___ Input records ___

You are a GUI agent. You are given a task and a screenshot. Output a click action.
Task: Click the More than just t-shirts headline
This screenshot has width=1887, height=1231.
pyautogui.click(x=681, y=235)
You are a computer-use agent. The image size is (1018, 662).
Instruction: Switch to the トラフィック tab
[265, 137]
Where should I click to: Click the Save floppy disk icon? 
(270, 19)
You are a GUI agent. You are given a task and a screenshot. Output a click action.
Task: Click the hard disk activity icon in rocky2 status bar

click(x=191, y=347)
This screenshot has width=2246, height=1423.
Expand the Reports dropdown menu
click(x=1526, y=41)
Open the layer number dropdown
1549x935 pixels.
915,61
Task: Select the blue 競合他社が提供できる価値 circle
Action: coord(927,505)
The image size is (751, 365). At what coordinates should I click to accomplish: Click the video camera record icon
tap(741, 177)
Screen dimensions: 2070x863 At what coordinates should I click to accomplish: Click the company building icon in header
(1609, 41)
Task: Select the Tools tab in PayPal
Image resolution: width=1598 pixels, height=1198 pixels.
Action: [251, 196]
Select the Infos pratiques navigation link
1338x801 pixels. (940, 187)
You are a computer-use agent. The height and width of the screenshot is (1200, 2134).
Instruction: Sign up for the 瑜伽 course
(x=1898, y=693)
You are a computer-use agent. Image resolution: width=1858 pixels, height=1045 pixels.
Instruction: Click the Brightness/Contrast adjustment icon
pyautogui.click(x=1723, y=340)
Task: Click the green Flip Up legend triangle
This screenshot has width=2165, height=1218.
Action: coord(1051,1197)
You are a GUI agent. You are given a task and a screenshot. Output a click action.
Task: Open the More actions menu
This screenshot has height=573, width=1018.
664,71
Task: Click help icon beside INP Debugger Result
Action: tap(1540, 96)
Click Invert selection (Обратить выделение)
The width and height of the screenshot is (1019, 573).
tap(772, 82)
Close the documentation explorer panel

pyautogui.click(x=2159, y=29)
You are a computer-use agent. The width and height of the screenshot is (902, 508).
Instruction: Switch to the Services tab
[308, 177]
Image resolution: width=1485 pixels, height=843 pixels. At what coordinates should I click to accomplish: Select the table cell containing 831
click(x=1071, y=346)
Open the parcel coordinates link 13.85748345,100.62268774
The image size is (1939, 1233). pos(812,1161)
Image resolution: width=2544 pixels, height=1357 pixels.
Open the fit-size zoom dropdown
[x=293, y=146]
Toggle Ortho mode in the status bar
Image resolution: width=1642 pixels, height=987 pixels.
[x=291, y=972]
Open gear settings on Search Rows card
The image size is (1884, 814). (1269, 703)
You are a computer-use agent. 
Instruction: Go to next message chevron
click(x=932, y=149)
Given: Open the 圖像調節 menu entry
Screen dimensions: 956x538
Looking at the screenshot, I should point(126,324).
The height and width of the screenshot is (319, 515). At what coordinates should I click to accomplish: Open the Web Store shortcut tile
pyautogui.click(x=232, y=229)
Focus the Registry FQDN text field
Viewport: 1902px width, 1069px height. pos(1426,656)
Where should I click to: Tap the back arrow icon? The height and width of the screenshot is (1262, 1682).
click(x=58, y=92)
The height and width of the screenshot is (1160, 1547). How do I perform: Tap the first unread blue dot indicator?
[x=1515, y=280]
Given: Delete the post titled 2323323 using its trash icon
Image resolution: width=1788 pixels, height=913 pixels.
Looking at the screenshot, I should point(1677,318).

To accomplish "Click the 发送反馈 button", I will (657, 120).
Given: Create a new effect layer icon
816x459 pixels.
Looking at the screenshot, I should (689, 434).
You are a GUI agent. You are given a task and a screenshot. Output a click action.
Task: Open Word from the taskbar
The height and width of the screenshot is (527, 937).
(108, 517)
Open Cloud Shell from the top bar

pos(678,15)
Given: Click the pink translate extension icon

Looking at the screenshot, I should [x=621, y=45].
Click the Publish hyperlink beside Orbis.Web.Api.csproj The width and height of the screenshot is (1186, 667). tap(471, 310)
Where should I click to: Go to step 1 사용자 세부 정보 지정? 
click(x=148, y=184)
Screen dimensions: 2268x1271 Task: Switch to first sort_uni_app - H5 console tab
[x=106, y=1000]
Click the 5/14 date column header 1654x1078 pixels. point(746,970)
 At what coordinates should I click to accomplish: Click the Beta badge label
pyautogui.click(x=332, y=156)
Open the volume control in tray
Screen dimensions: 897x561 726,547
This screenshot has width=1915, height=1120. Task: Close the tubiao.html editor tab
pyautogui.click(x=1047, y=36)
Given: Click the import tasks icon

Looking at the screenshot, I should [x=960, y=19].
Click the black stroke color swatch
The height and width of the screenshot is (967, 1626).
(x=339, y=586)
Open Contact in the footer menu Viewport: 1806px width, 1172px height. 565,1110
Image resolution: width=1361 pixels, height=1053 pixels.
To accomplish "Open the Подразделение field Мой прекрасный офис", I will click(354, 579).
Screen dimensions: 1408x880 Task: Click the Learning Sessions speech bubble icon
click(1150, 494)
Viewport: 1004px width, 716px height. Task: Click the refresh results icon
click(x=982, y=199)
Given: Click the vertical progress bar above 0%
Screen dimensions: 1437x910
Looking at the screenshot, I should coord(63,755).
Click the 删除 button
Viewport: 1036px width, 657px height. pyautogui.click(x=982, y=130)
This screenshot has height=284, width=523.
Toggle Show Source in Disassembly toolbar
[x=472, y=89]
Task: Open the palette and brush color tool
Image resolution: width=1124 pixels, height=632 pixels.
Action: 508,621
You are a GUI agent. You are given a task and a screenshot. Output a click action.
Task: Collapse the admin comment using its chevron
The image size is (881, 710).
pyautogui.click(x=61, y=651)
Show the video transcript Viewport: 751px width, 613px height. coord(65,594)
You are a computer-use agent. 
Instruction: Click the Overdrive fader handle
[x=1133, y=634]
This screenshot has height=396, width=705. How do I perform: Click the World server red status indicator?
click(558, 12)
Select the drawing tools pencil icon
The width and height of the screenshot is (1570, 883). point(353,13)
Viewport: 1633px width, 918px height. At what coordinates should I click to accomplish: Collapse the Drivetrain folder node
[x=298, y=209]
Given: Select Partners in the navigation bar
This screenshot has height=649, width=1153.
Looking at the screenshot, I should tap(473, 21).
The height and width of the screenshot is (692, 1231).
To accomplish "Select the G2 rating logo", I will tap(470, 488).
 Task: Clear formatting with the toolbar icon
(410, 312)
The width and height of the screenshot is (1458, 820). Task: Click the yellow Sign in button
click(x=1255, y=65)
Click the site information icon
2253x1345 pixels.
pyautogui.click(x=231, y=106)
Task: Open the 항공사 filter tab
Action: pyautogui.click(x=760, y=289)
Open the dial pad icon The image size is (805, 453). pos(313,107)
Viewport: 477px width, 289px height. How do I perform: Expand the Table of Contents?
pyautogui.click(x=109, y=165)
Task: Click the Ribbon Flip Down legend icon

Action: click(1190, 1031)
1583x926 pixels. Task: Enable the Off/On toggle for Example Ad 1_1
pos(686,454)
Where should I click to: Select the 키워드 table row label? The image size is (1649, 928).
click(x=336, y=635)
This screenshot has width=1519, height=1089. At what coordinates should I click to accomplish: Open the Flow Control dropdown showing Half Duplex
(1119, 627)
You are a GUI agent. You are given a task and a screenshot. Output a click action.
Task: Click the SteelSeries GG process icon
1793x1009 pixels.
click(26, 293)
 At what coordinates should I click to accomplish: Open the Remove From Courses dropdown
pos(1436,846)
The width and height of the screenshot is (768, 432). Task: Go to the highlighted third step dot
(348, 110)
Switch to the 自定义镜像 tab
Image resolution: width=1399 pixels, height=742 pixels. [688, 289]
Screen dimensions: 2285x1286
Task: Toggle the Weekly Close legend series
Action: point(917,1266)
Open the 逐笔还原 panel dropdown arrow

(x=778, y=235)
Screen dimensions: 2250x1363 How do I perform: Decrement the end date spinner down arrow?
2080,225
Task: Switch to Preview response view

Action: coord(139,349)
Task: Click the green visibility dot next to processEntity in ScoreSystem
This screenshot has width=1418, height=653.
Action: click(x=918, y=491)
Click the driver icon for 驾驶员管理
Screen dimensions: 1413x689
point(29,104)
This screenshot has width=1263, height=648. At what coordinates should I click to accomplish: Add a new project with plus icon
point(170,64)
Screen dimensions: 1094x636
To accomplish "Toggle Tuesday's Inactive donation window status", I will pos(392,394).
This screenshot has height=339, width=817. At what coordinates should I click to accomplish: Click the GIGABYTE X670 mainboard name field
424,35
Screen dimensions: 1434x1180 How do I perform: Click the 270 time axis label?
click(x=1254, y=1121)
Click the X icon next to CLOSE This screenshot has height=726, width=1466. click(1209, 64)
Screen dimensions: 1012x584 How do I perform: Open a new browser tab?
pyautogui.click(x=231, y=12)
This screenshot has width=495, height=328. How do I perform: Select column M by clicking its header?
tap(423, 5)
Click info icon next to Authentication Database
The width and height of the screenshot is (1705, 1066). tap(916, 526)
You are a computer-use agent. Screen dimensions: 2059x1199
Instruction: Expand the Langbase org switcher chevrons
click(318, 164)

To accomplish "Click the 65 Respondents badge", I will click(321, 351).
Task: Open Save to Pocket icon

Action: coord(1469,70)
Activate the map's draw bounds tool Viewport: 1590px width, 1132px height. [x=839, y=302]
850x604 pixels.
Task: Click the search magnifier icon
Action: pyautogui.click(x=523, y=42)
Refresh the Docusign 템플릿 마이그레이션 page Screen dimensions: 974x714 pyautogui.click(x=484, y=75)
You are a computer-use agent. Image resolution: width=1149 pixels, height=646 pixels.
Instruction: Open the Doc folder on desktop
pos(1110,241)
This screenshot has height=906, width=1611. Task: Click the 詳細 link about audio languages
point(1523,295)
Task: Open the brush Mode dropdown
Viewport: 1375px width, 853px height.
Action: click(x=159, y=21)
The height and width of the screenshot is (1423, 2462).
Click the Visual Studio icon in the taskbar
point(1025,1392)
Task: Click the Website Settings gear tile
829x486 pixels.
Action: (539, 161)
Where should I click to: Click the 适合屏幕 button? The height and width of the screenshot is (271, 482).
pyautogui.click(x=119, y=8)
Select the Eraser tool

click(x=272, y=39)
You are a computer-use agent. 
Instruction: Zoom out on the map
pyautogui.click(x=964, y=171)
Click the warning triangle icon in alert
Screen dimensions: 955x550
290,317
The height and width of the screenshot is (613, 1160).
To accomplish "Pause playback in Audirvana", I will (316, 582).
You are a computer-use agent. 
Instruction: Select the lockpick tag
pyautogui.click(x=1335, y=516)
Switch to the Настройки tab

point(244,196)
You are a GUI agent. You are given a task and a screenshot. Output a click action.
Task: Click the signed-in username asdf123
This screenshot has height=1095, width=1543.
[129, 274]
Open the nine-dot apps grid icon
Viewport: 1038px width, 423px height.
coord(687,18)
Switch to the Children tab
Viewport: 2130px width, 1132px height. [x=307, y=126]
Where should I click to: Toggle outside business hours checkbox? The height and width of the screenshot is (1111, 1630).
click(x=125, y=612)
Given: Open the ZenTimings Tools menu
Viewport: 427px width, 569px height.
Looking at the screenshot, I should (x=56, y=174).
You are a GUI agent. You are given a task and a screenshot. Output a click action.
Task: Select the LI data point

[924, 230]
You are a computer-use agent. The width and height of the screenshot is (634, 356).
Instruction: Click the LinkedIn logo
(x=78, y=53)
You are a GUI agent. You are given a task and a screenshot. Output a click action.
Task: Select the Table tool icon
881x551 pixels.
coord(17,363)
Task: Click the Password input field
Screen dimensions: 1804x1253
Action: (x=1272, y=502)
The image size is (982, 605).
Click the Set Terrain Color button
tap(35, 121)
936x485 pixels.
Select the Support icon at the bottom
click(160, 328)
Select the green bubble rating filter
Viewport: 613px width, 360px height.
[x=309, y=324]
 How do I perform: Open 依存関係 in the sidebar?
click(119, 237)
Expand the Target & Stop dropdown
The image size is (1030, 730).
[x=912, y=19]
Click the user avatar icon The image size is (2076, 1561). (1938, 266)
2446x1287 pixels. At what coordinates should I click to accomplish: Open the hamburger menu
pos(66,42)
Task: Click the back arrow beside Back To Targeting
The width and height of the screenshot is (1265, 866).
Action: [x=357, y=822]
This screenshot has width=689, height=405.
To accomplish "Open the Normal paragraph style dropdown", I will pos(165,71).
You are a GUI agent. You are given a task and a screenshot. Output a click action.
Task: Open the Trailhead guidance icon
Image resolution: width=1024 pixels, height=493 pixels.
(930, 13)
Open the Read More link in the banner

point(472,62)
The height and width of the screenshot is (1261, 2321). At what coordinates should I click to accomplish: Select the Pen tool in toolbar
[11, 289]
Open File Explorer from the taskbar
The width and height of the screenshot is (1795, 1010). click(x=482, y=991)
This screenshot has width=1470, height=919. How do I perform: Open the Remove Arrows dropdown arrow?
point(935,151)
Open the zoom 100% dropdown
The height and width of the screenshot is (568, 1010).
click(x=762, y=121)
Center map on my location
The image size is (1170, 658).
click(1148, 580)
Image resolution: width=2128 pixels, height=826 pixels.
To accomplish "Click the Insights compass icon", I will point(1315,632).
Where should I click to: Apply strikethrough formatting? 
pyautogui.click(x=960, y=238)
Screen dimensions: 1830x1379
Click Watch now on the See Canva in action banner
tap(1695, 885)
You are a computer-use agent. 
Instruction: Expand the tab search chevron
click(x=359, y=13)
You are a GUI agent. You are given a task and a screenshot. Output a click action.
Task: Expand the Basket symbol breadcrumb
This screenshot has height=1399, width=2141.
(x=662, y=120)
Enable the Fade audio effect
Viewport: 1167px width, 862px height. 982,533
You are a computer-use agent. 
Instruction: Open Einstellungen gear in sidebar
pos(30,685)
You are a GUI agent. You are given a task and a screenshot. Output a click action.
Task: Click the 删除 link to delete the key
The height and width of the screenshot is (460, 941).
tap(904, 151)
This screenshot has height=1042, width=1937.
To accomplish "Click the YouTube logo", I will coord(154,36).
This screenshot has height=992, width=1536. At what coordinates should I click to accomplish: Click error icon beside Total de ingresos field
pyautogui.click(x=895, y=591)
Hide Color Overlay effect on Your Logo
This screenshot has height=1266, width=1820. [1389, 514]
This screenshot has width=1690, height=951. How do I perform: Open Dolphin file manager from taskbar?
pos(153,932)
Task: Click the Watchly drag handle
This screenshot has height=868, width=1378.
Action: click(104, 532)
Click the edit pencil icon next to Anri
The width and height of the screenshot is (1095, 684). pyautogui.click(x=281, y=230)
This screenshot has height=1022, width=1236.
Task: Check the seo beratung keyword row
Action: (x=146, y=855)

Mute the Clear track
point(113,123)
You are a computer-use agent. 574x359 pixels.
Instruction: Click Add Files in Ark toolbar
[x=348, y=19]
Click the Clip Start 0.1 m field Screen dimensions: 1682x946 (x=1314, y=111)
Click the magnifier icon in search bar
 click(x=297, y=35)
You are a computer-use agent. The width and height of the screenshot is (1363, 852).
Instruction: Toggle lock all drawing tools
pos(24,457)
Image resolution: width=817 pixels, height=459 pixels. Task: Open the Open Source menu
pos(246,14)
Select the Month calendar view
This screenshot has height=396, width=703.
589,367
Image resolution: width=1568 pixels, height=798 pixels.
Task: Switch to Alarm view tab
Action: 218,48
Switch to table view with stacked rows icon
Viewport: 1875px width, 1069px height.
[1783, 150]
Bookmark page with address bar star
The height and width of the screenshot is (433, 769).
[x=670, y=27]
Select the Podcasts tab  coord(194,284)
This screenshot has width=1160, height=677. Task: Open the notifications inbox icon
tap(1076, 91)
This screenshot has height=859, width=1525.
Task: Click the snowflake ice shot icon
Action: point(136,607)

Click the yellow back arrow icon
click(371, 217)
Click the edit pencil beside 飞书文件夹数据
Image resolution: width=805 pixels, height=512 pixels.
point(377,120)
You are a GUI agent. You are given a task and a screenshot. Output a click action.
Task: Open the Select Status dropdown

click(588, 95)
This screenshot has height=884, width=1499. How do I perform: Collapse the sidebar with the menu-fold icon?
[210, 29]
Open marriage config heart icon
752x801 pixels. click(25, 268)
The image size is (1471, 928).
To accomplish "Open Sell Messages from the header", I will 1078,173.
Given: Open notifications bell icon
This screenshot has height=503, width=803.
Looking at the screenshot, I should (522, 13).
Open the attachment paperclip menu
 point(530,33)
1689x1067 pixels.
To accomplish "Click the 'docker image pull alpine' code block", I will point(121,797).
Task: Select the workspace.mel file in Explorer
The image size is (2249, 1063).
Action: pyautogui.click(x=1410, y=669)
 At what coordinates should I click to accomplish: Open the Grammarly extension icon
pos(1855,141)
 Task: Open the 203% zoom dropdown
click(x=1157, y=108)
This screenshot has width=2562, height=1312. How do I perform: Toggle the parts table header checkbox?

___

Task requirements:
Copy every line above that holds the word "page".

Task output:
Refresh the Docusign 템플릿 마이그레이션 page Screen dimensions: 974x714 pyautogui.click(x=484, y=75)
Bookmark page with address bar star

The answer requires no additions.